The left column of the table represents the first number in an ordered pair, and the top row represents the second. Thus, in this example, a # b = c, b # a = a, and c # c = a. Notice that the body of the table consists solely of elements from the set S, which must be true for any binary operation. Also notice that this operation is not commutative, since b # a is not equal to a # b.

A binary operation, #, on a set S is associative if (x#y)#z = x#(y#z) for all elements x, y, and z in the set X. In the example with the table above, the operation is not associative, since (a#b)#c is not equal to a#(b#c). If a binary operation, #, on a set is associative, then we say that the pair < S,# > forms a semigroup. If the binary operation is commutative as well as associative, then we say that the semigroup is commutative.

Write a program that will read the elements of sets together with corresponding "multiplication" tables which denote possible binary operations. Your program should then determine if the set S with the defined operation constitutes a semigroup. If the set and corresponding table do not form a semigroup, your program should report that the pair do not form a semigroup and state why. If the set and operation pair do form a semigroup, your program should check to see if the semigroup is also a commutative semigroup.

Thus, for each set and corresponding table one of the following four results is possible:

NOT A SEMIGROUP: x#y = z  WHICH IS NOT AN ELEMENT OF THE SET

NOT A SEMIGROUP: (x#y)#z IS NOT EQUAL TO x#(y#z)

SEMIGROUP BUT NOT COMMUTATIVE  (x#y IS NOT EQUAL TO y#x)

COMMUTATIVE SEMIGROUP

In the first three results you should substitute actual elements of the set that yield a counter-example to the definitions for a semigroup and a commutative operation. If more than one counter-example exist, choose the lexicographically first one.

The first line of the input file contains a single integer, n where (1 <= n <= 26).

The next line of the input file will contain n unique, lower case letters of the alphabet. These letters represent the elements of the set. Although each letter is unique (no duplicates), they are not necessarily arranged in alphabetical order.

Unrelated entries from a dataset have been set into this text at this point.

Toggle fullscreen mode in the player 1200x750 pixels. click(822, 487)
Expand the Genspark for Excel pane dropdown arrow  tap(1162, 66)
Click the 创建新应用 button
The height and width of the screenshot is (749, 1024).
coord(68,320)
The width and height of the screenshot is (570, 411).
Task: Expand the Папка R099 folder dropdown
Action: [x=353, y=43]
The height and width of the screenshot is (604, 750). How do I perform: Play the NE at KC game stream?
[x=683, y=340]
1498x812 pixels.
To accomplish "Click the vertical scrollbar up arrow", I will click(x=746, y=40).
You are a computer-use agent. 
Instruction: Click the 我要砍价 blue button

The next n lines contain the body of the "multiplication" table that corresponds to the elements in the previous line. Each of these lines will contain n lower case letters. For example, the first such line corresponds to the first row of the body of the table. We will assume that the ordering of the rows and columns of the table coincide with the ordering in the line that defines the elements of the set.

After the table, the input file will contain a line with a single integer, n where (0 <= n <= 26). If n > 0 then there is another set and corresponding table contained in the next n + 1 lines that should be reported. If n = 0 then you have reached the end of the input file.

The output file should contain the following for each set and table found in the input file:

1. List of the elements of S in same order as found in the input file using the following format: S = {a,b,c,d}

2. A line that starts with a space followed by the characters '#|' followed by the n elements of the set (no spaces or commas). For example: #|abcd

3. A line that begins with a space followed by the characters '-+' followed by n more dashes '-'. For example: -+----

4. List of the n rows and columns of the "multiplication" table in the same order as found in the input file. The ith line of the table should begin with a space followed by the ith element of the set followed by the '|' character followed by the n characters in the ith row of the body of the table (no spaces). For example: a|abcd

5. One blank line.

6. One line that reports what your program found to be true. This must be one of the four possible results listed above.

7. A line of 30 dashes.

8. One blank line to separate this report from subsequent reports.